Un rapport critique la gestion d'une base américano-kényane attaquée par les shebab en 2020

AFRICA RADIO

10 mars 2022 à 21h51 par AFP

Des responsables américains ont durement critiqué jeudi les défauts de commandement et une sécurité inadaptée révélés par un rapport qui n'ont pas permis de repousser correctement en 2020 une attaque meurtrière d'une base américano-kényane par les islamistes shebab au Kenya.

Lors de cette attaque, à l'aube du 5 janvier 2020, un groupe de 30 ou 40 combattants shebab lourdement armés avait pris d'assaut la base militaire de Camp Simba, opérée par des forces américaines et kényanes à Lamu (sud-est du Kenya), près de la frontière somalienne, et l'aérodrome attenant.

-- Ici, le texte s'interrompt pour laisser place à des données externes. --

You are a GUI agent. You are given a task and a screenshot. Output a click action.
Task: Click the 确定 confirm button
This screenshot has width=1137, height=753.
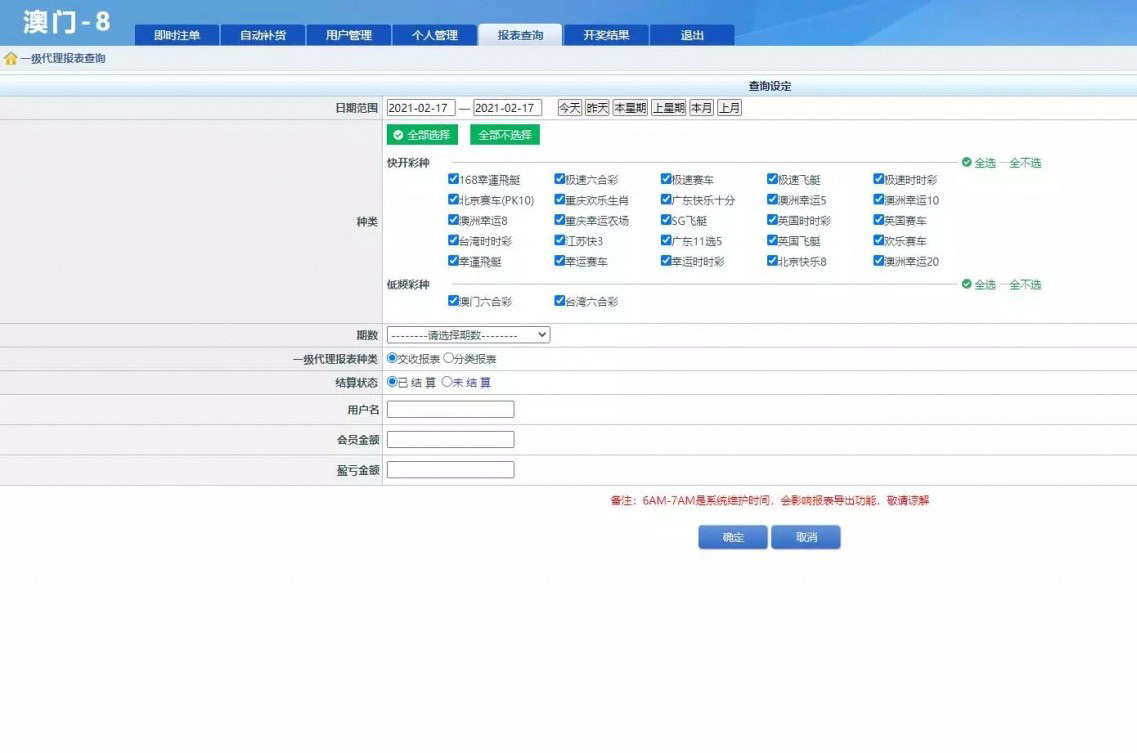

L'attaque avait duré plusieurs heures. Les jihadistes avaient tiré au lance-roquettes contre un véhicule, tuant son conducteur, et avaient attaqué un avion en train de rouler sur le tarmac, tuant ses deux pilotes. Le commando shebab, dont quatre membres avaient trouvé la mort, avait pu tirer au moins dix tirs de mortier, détruit sept avions et combattu les forces américaines pendant de longues heures avant d'être repoussé. Lors de la publication d'un rapport indépendant jeudi, plusieurs responsables militaires américains ont pointé du doigt des déficiences dans la gestion de cette base, notamment la négligence de plusieurs employés dont l'inaction a contribué à rendre ces installations vulnérables. "Nous n'étions pas aussi bien préparés dans la baie de Manda (où se trouve cette base, ndlr) que nous aurions dû l'être", a confié le général Stephen Townsend, à la tête du commandement américain pour l'Afrique (AFRICOM), à des journalistes au Pentagone. Un "commandement pas assez unifié" a affaibli la base, la "compréhension du niveau réel de menace" était "inadéquate", la sécurité n'était pas suffisante à certains points clés, et les soldats n'étaient "pas assez préparés pour leur mission", a jugé le général Townsend. Selon le major général Tom Wilcox de l'US Air Force, qui a participé à l'enquête, l'examen a révélé que des hauts gradés avaient permis le développement d'un sentiment de suffisance dans la base, que le partage des renseignements était trop limité et que certains officiers s'étaient acquittés de leurs devoirs de manière trop négligente. Mais "en dépit du fait que certains individus auraient pu et auraient dû mieux faire, la négligence des individus identifiée lors de l'enquête n'est pas à l'origine des pertes subies lors de l'attaque", a ajouté le major général Wilcox. "Il a été conclu que des processus opérationnels défectueux, et un commandement et contrôle inadaptés au niveau tactique, ont contribué à l'issue de l'attaque", a-t-il dit.